La noche lloraba cálidas gotas de rocío sobre los hombros cansados de las dos mujeres que caminaban la tierra donde había pasado casi todo lo terrible capaz de herir y despojar … hasta una guerra había pasado …
– Poca alegría nos está quedando para después Doña – dijo la vecina a mi madre – ¡con tanta madre que ha perdido a su hijo!
Ambas siguieron andando en silencio, siempre sobrevivientes, capeando las tormentas, desenterrando la historia de entre los escombros de la sinrazón que nos arrebatara el último sueño posible… ellas caminaban, siempre sobrevivientes, cabalgando sobre una nostalgia tibia y una confianza nueva que una vez más les activa el alma para que el sol descorra las sombras de la noche larga.
Era octubre esa noche, octubre de 1983. El mes había llegado por fin aunque todavía nos faltaba atravesar los días y la noche que desataría el tornado que se llevó los techos de las escuelas pobres que no pudieron cobijar a la gente que se quedó sin nada… todavía nos faltaba subir la cuesta para llegar al día en que derrotaríamos al miedo metido en la piel, todavía nos faltaba saber que lo aterrador se reconoce de un golpe y que construir la verdad marchita proyectos, demuele ilusiones, cuesta la vida.
Treinta años desde aquel día en que los tamboriles sonaron para nosotros porque fuimos otra vez ciudadanos, otra vez y una vez más en la larga crónica de las interrupciones desestabilizantes, de las irrupciones golpistas, de las impaciencias y, también, de las resistencias porque jamás habríamos llegado sin la tenacidad, la obstinación, el coraje de este pueblo tan castigado, tan vilipendiado, tan expoliado, tan sacrificado desde el principio de los tiempos. Treinta años desde aquel día en que juntamos nuestra desazón y nuestra esperanza para repensarnos como nosotros cuando todo volviera a su lugar.
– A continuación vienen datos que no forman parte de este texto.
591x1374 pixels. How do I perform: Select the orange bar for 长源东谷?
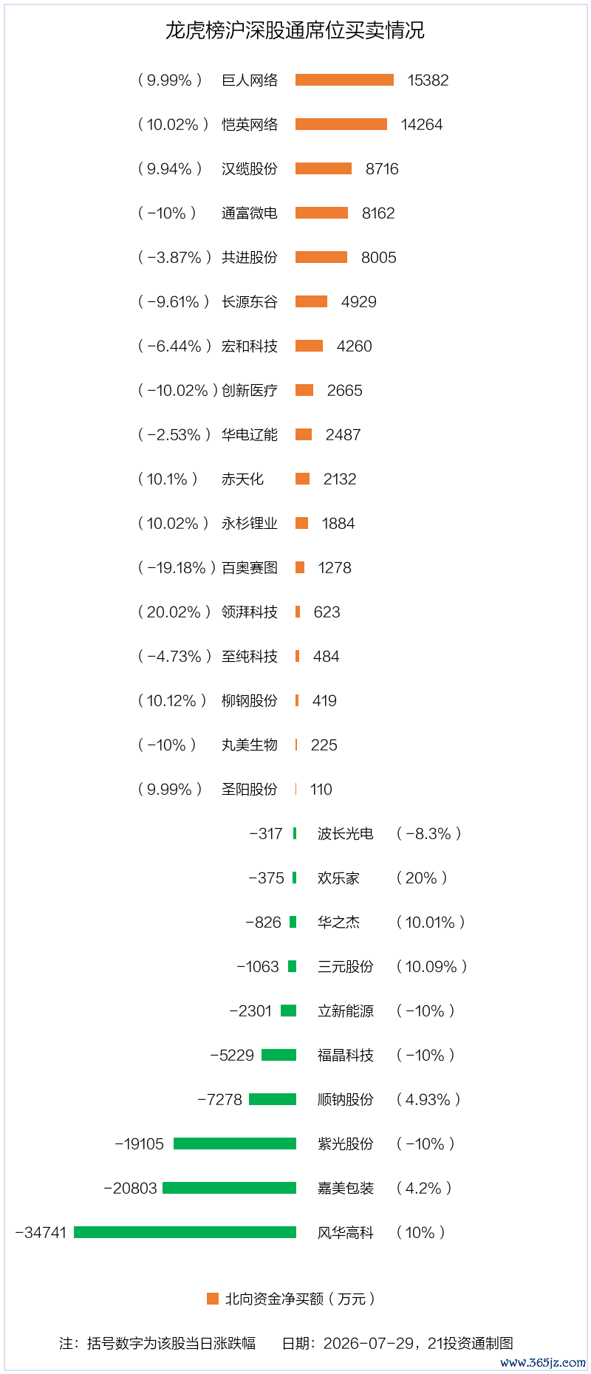311,301
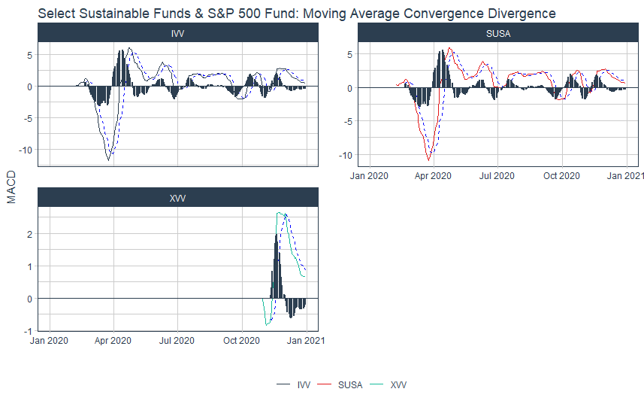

¡Treinta años desde que nos reencontramos con la palabra! Queríamos decirlo todo, lo que habíamos callado, lo que habíamos soñado, lo que habíamos sentido y ocultado. Llamaríamos hijos del pueblo a los chicos de la calle; devolveríamos a los niños de las barriadas miserables los números y las letras que les habían negado con intención perversa, los doctores curarían y las familias celebrarían el pan alrededor de la mesa. Nosotros venceríamos nuestra matriz autoritaria modelada en función de los recados ancestrales, no siempre democráticos, no siempre justos pero casi siempre determinantes, nosotros lo haríamos porque nos desbordaba el ánimo y la fuerza para construir hilada sobre hilada la democracia que nos ganamos
Nada sabíamos de los tiempos por venir, nada sabíamos de lo difícil que se nos haría desanudar el tejido de nuestras contradicciones más profundas, nada sabíamos de cómo seguir existiendo en la práctica cotidiana, nada sabíamos de los parloteos sin rumbo que llenarían discursos desvalorizados para taparnos lo que en realidad importa; nada sabíamos de las veces que se nos escurriría la oportunidad de hacernos cargo de nuestro destino; nada sabíamos de las frustraciones que, con inusitada frecuencia, nos sumirían en esa pesadumbre desolada que sólo derrotaríamos con la prepotencia de nuestro terco optimismo de sobrevivientes.
Tuvimos que marchar a lo largo de tres décadas para saberlo, para que ejercitemos nuestro derecho de expresarnos en libertad de pensamiento; para ser escuchados, para que se entienda nuestro mensaje, para hacer lo necesario para que las palabras recuperen su ética, para ver como se hace una historia con la rutina de la gente, cómo se anda por la vida con la agradable fantasía de que estaremos fortalecidos para aguantar los renuevos solapados que nunca dejarán de venirse al galope.
Y lo estamos logrando, estamos empezando a ser uno con el otro y con todos para recuperar los cielos que habíamos perdido en el transcurrir de los sinsabores interminables. Muchos años más deberemos caminar mirándonos de frente, restañando heridas, comprendiendo, aceptando, incluyendo, construyéndonos con la verdad, con la ternura intacta, con la ilusión de un futuro.